Bialetti's coffee revolution

Moka Express
Coffee has been an Italian passion since it arrived to Europe and everything revolving around it has become a rite.
Of all the Italian cities Turin is definitely the one where more coffee brands originated - think of Lavazza, Vergnano, Costadoro, just to name three, and where you can enjoy your coffee break in a different historical café each day of the week.
Given the local passion for coffee, it doesn't come as a surprise that even Bialetti, the famous Italian percolator brand is from Piedmont!

Now a wider industrial group, Bialetti as a brand took its name from Alfonso Bialetti, the original founder of the company in 1919, in the Northern part of Piedmont.
Following the trends, back then Mr Bialetti produced aluminum products and it was only in 1933 that he completed Luigi Da Ponte's design for a modern stove-top coffee maker.



Up to the 1930s only the middle and upper class families could afford brewing a high quality coffee at home, normal people enjoyed their coffee al bar or in a coffeeshop where there were large coffee makers and the barista was a vital professional figure.
Bialetti's new system made coffee brewing affordable and user-friendly, igniting a real revolution in many fields: from its engineering to design, marketing to sociology.

Moka Express parts
Legend has it that Mr Bialetti got inspired by his wife's washing machine: a bucket of soapy water that had been heated by the fire and got sprayed over the laundry by a central pipe.
Such a simple concept made him think that espresso coffee could be produced in the same way at home. Years of prototypes and tests went by and finally, he realized the first coffee percolator in aluminum following the design of the silver coffee sets in use at the time.

Moka Express diagram
Since then people have been able to make their own espresso easily at home, hence the coffee pot slogan in casa un espresso come al bar or "at home the espresso like at the coffeeshop".
As after WWII, the house took a more central role in the Italian society, the democratization of the art of coffee making helped in the society transformation because people could finally enjoy a coffee as good as at the coffee shop's in the privacy of the home, with the advantage that the percolator was so simple, even men could do it, taking over the somewhat magic aura that had always shined around baristas. 

Moka Express vintage ad
However, the original Moka Express design, with its eight faceted body is the most fascinating part of the story as it stayed the same for over 70 years!
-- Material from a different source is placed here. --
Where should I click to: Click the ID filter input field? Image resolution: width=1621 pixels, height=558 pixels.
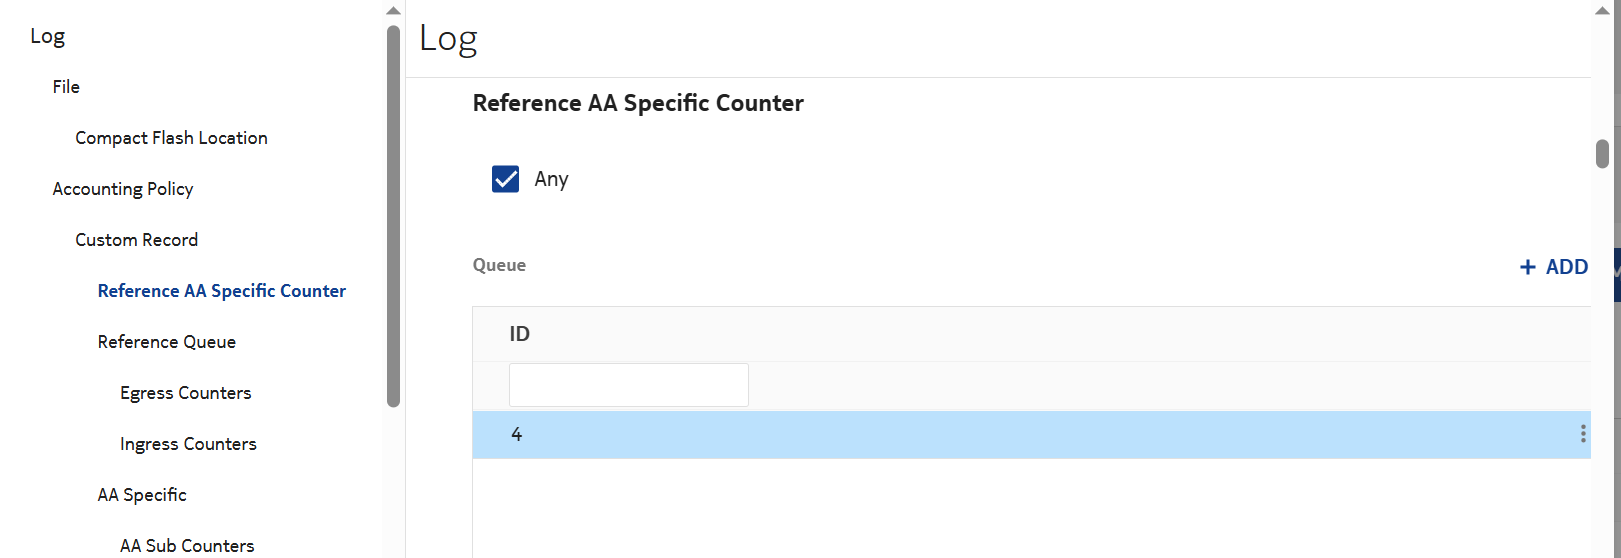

In fact, after the Nutella, the 1957 Fiat 500 and the 1946 Vespa, the Bialetti percolator has been one of the top 5 best Italian designs that marked the 20th century!

Not to mention the Bialetti logo: l'omino coi baffi or the little man with the mustache and the raised finger to demand attention and to order another espresso. Following the exponential success, this little man was commissioned in 1953 and placed ever since on all the company products as a quality mark to differentiate them from other competitors'.
little mustachioed man
It was Alfonso's son, Renato Bialetti who actually commissioned Paul Campani a mascot and even though most people see in it Alfonso's caricature, according to the records, it's really Renato's.

Renato was in fact a real key figure in the transformation of the family company and expansion of the Moka Express market beyond Piedmont. He reduced the company production to just one product (Moka Express) and invested in a full advertising campaign all over Italy, invading the cities with billboards and the houses with TV commercials.
He had commissioned the little mustachioed man also for advertising purposes as it became the protagonist of many TV commercials like the one below ;)


As many coffee pot producers have changed materials, Bialetti keeps using aluminum because the coffee just tastes better, and as any espresso aficionado will tell you, you shouldn't wash your percolator too thoroughly because the coffee residue adds flavor to your cup of coffee.
True or not, tea drinkers say the same about tea pots and definitely Italians are true coffee experts since 90% of them have at least one stove top coffee pot and their homes have been infused with espresso aroma every day, more than once a day since the 1950s. And since then, over 300,000,000 of percolators have been sold around the world.
Today, the design of the percolator might have slightly changed, there can be more contemporary brewing methods but the Bialetti quality is always the same and Bialetti keeps being one of the most authentic and known symbols of the Italian lifestyle.